What a story, congrats dude


----------



## Lucas10 (Nov 6, 2014)

Thank you so much for posting this. I have more hope in recovery now.


----------



## sciphi (Dec 20, 2006)

great story. I was miserable for the first 5-6 years that I had it. I finally came to accept it as who I am now. The only symptom I've ever been able to "cure" has been my anxiety, and that was with clonazepam. Curing my anxiety brought me out of my shell and got me socializing, a good job, a wife, traveling all over the world for work (presenting in boardrooms to C-level executives, something I never could have done with my anxiety). While I still also have my DP/DR as strong as when I got it 18 years ago (@19 yrs old, smoking pot once), I live my life. I am very good at presenting a positive front, and a lot of the time I think I half-believe it as well. I am still looking for a cure, along with a ton of others, but I don't let it run my life any longer. Life is too short, especially with the DP/DR ruining my memories (most of my memories are only brought back by pictures - thank god for the digital camera age!!) When I got this at 19, I promised myself if it didn't go away by 25 I'd kill myself.
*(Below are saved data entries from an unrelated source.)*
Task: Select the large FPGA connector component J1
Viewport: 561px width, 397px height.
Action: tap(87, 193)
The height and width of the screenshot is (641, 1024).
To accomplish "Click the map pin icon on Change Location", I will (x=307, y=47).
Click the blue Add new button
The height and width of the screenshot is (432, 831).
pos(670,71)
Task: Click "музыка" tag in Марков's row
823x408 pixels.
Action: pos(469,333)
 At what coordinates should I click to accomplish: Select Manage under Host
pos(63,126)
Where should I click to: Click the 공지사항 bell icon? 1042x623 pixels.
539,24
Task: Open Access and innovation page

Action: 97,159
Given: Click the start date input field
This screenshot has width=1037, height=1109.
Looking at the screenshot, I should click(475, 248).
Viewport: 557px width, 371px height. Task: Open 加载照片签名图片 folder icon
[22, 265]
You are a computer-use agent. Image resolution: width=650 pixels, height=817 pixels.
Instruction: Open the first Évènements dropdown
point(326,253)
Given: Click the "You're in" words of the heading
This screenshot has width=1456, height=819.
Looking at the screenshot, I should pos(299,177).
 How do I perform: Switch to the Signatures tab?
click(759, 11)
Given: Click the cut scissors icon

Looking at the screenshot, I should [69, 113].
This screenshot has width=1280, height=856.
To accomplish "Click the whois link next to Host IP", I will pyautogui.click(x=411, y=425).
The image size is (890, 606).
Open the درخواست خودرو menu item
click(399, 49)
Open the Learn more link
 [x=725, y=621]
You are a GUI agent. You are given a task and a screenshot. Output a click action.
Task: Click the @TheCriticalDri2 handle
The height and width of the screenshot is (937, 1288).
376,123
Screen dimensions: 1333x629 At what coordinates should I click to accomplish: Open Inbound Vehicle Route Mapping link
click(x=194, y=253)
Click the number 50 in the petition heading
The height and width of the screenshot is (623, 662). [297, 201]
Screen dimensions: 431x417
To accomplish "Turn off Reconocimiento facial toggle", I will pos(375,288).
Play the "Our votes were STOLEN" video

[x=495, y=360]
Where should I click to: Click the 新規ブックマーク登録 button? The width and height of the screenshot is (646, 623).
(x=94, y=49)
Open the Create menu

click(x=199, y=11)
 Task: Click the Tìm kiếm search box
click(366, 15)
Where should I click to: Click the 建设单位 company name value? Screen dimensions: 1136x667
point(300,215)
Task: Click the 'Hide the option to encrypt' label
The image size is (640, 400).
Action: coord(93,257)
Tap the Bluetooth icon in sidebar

I said it because it seemed crazy that it could last that long. Anyway, by the time that rolled around I had made a good life for myself, even with DP/DR symptoms. Yes it sucks, and is horrible, and I'd give up anything in my life (other than my son or wife) for it to go away, but lingering on that doesn't make it go away. Watching the forums on Reddit, DPSelfHelp, and Google, ...that's all I do every once in awhile, to see if there is anything new out to try, but then I go back to my life.

cheers!


----------